Patronsuz Medya

Bütün seçimlerin kaybedenleri

Hülya Yalçın - 2 Nisan 2014  


İnsan egemen toplumun her türlü seçiminde kaybedenler her zaman hayvanlar oluyor. Onları korumaya çalışan diğer insanlarınsa bu seçimlere karşı hem sayısı az, hem eli zayıf.

Çünkü hayvanı korumak isteyen insan; "onu yemez, yedirmek istemez; onu öldürüp derisini kemiğini giysi ve süs yapmaz, yaptırmak istemez; onu eğlence için kullanmaz, kullandırtmak istemez; onun zavallı bedeninden gelecek sözde sağlık seçeneklerini asla tercih etmez; edilmesini de istemez."

İşte bu yüzden insanın bütün seçimleri öyle ya da böyle mutlaka bir hayvanın hayatına mal olmakta, hayatını kurtarabilirse anlatılamaz acı ve işkence ile yaşamak zorunda kalmakta.

Ülkemizde yerel seçim telâşının yaşandığı, bu çok gerilimli günlerde, biz hayvan dostlarınınsa daha ağır bir telâşı var. Seçilecek her yeni kişi "potansiyel bir hayvan düşmanı temsilcisi" olabilir kaygısı ile seçimleri iki kez ağır bir telâşla takip ediyoruz. Hangi hayvan düşmanı yerel yönetime hangi yeni düşmanımız gelecek diye düşünüyoruz neredeyse.
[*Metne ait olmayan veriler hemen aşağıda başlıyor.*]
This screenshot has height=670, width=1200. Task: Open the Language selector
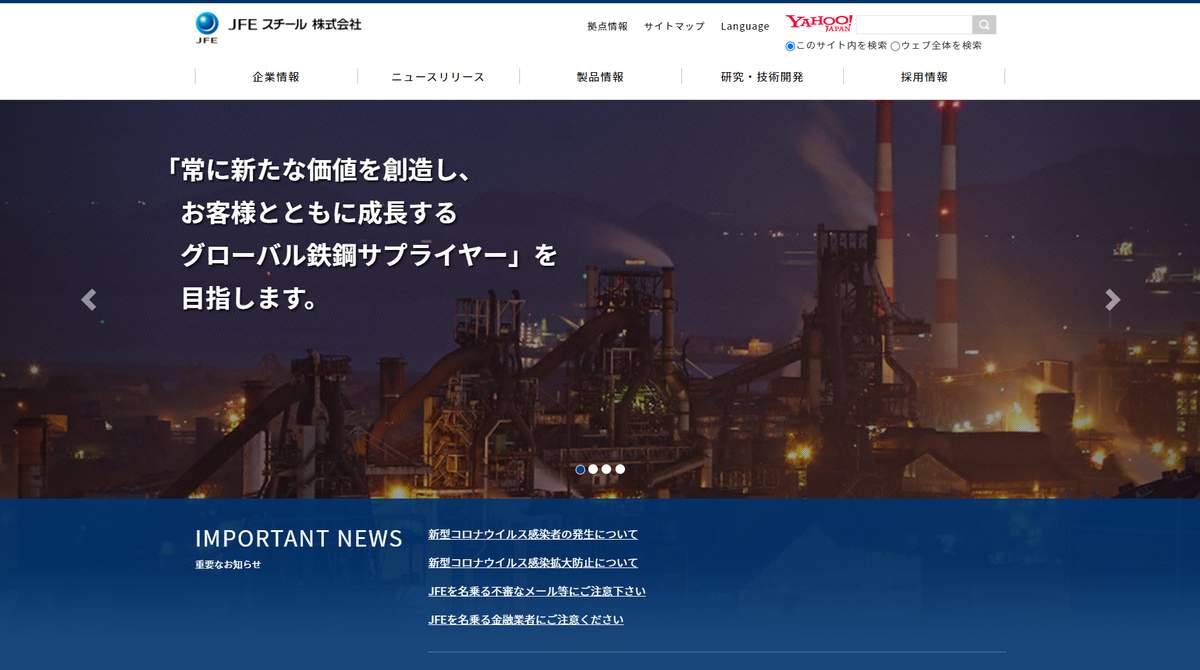(x=745, y=26)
Bu güne kadar birkaç istisna dışında hayvanları öncelikle koruyan, kollayan, bunu ilanen bildiren yönetime rastlamadık. Bildirenler de zaten hayvan dostlarının baskısı, ya da o bölgede çoğunluk olması nedeniyle yarım ağızla uyduruk birkaç cümle eder, yeni temizlenmiş bir "toplama kampından bile hallice olmayan" barınak görüntüsü resimleri servis eder; daha fazlasını yapan da birkaç hayvan sever dernek üyesi ile gülümsemekten çatlayan resimler ekler… Hepsi bu.

Şimdi bazı yönetimler değişiyor, bazıları eski hayvan katilleriyle yola devam için gereken oyu toplamış bulunuyor.

Birkaç ilimizde büyük ve şehirden, yaşam merkezlerinden uzakta ballandırılarak anlatılan "kedi köpek toplama kampları" kaldığı yerden devam etmek üzere bekliyor. Kocaeli, İstanbul, Ankara başta olmak üzere belli noktalara büyük beton yapılar inşa ediliyor ki, sokaklardan bütün hayvanların toplanıp güya şehircilik, hayvan korumacılık için bir şeyler yapılmış olsun.

Buralar ulaşımı kolay olmayan, yazının ortasında, kuş uçmaz kervan geçmez, bir iki görevlinin insafına terk edilecek ve yüzlerce hayvanın meçhul sonlara mahkum olacağı yerler.

Elbette yönetimler ve işbirlikçisi bazı hayvan severlik iddiasındaki dernekler bunu başka cümlelerle anlatıyorlar. Onları da anlamak istiyorum aslında. Baş edemeyecekleri için başarısız görünüp bağışları kesilmesin diye hiç olmazsa "olsun olsun, sokakta araba ezerdi, burda hiç olmazsa nefes alacak" diye düşünmek istiyorlardır belki de.

Ama kaygılarımız hiç de yabana atılır gibi değil. Deney yönetmeliğinde yolu açılan "sokak hayvanları üzerinde deney yapılması" hükmü için bedava malzeme deposu olacağından büyük endişe duyduğumuz bu ölüm hücrelerini savunmaya yeltenen hiç kimseyi bu davanın yürek savaşçıları affetmeyecek.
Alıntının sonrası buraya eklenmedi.